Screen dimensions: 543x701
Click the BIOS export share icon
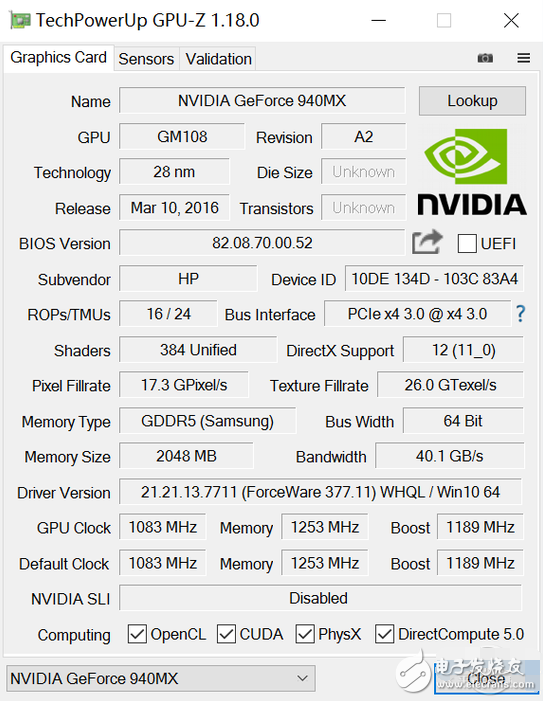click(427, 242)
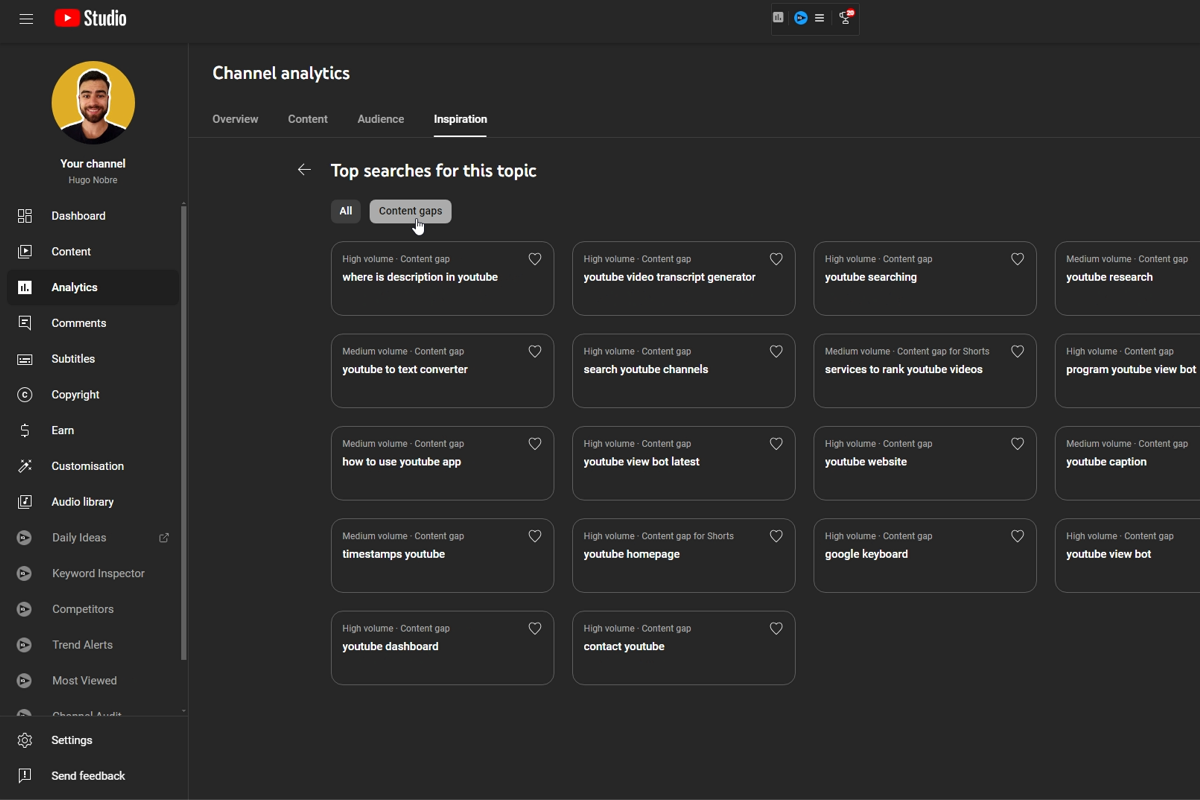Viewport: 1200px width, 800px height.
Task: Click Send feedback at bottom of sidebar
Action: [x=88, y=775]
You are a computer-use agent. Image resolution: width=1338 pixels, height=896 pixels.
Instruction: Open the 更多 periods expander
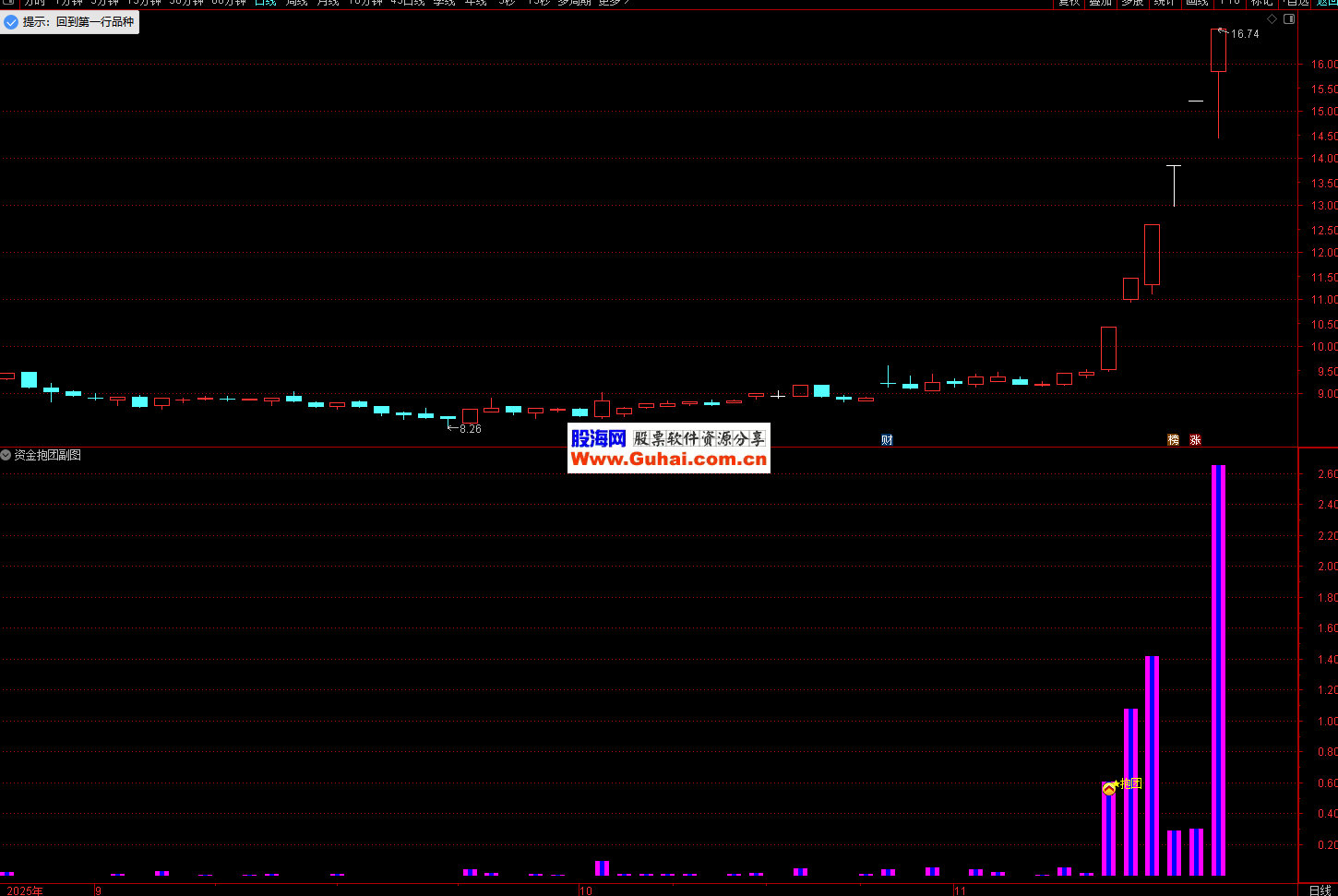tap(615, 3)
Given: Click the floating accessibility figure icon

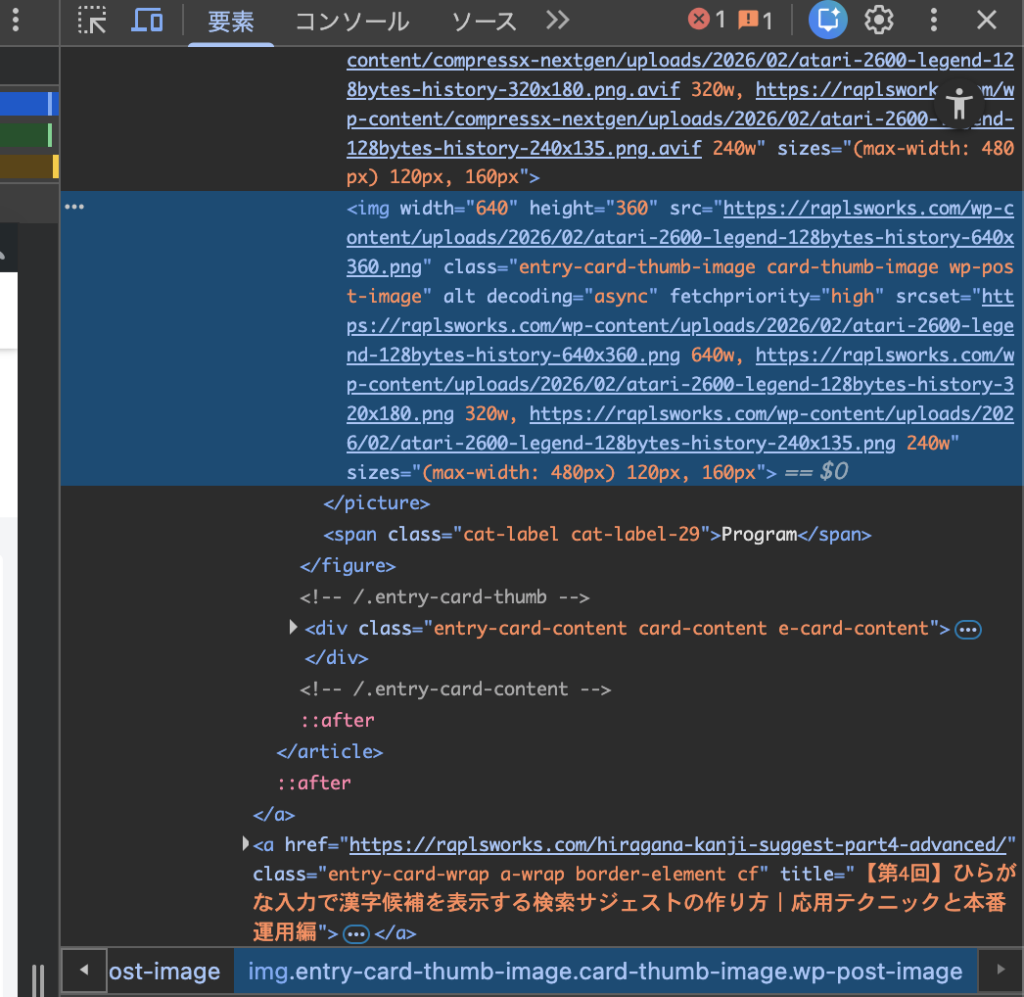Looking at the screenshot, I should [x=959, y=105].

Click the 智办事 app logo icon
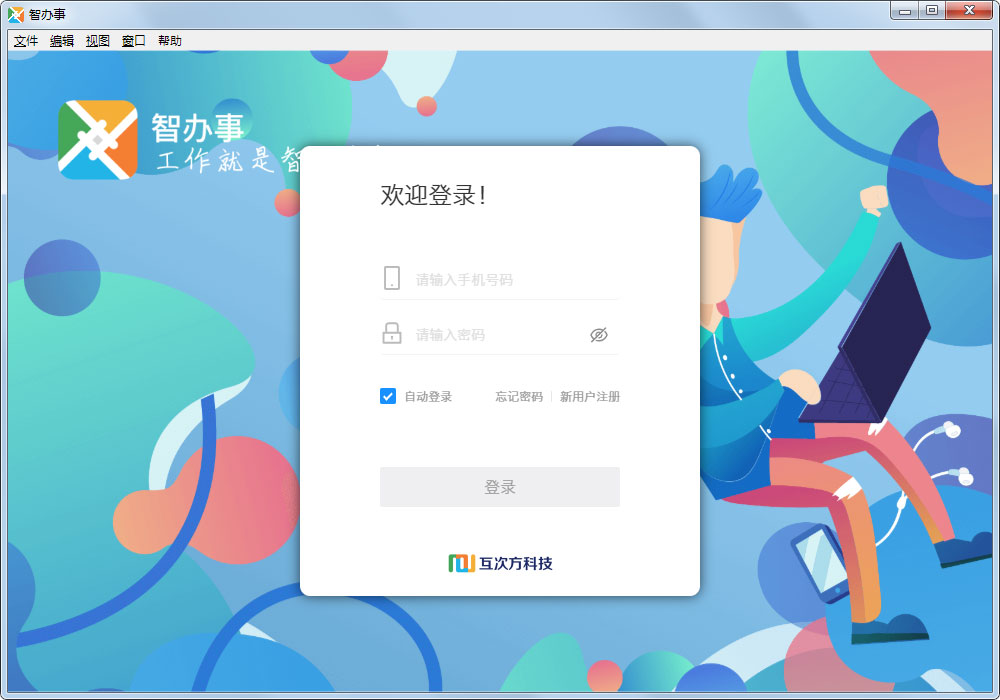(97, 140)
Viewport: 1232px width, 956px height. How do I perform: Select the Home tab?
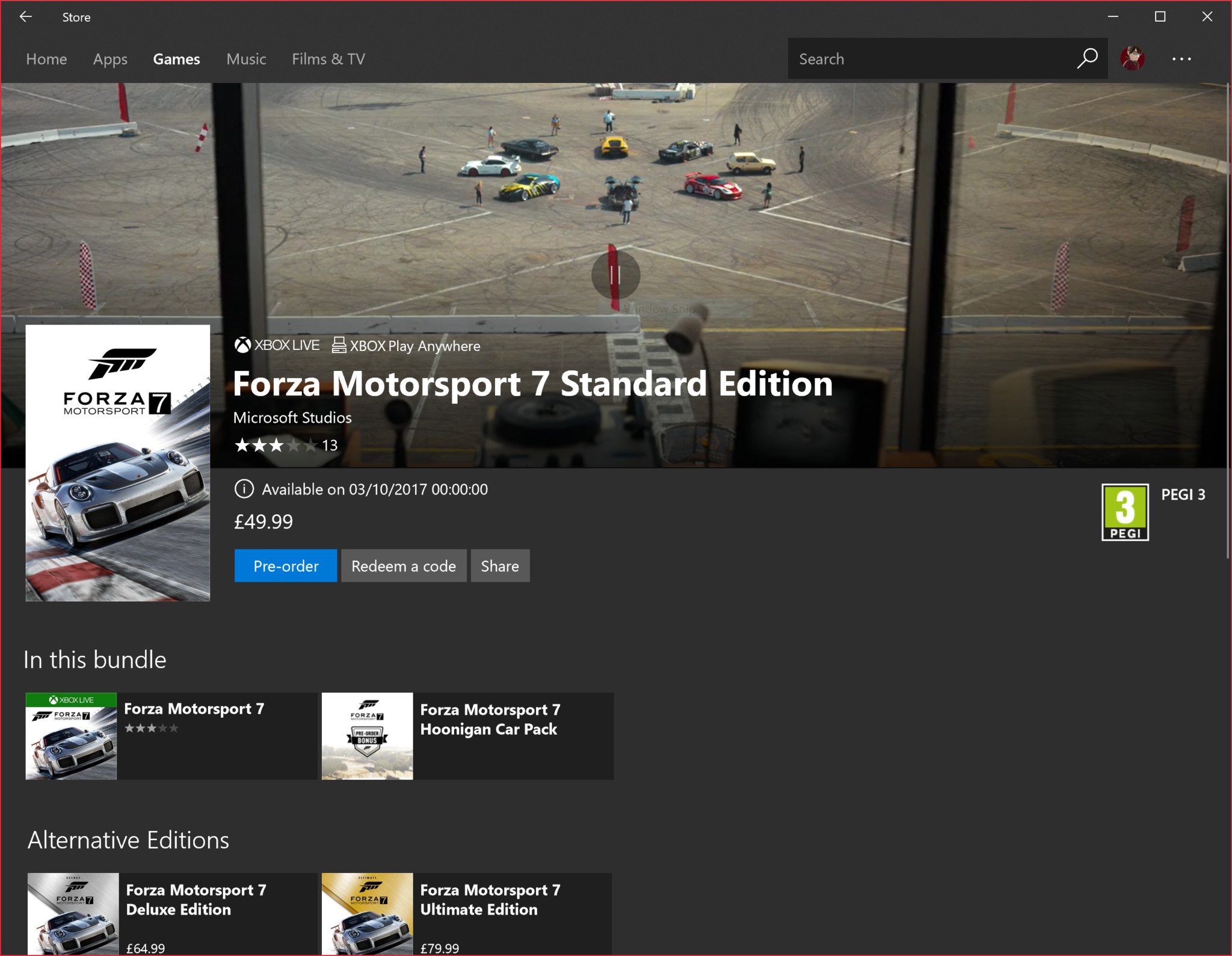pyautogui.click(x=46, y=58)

Problem to work on: Exact reproduction of the entries above is what's needed; images stay out.

Response to this task:
Screen dimensions: 543x701
Click the BIOS export share icon
click(427, 242)
Viewport: 1200px width, 800px height.
Task: Click Send feedback at bottom of sidebar
Action: [x=88, y=775]
You are a computer-use agent. Image resolution: width=1338 pixels, height=896 pixels.
Instruction: Open the 更多 periods expander
tap(615, 3)
Given: Click the floating accessibility figure icon

Looking at the screenshot, I should [x=959, y=105].

Click the 智办事 app logo icon
(97, 140)
Viewport: 1232px width, 956px height. How do I perform: Select the Home tab?
pyautogui.click(x=46, y=58)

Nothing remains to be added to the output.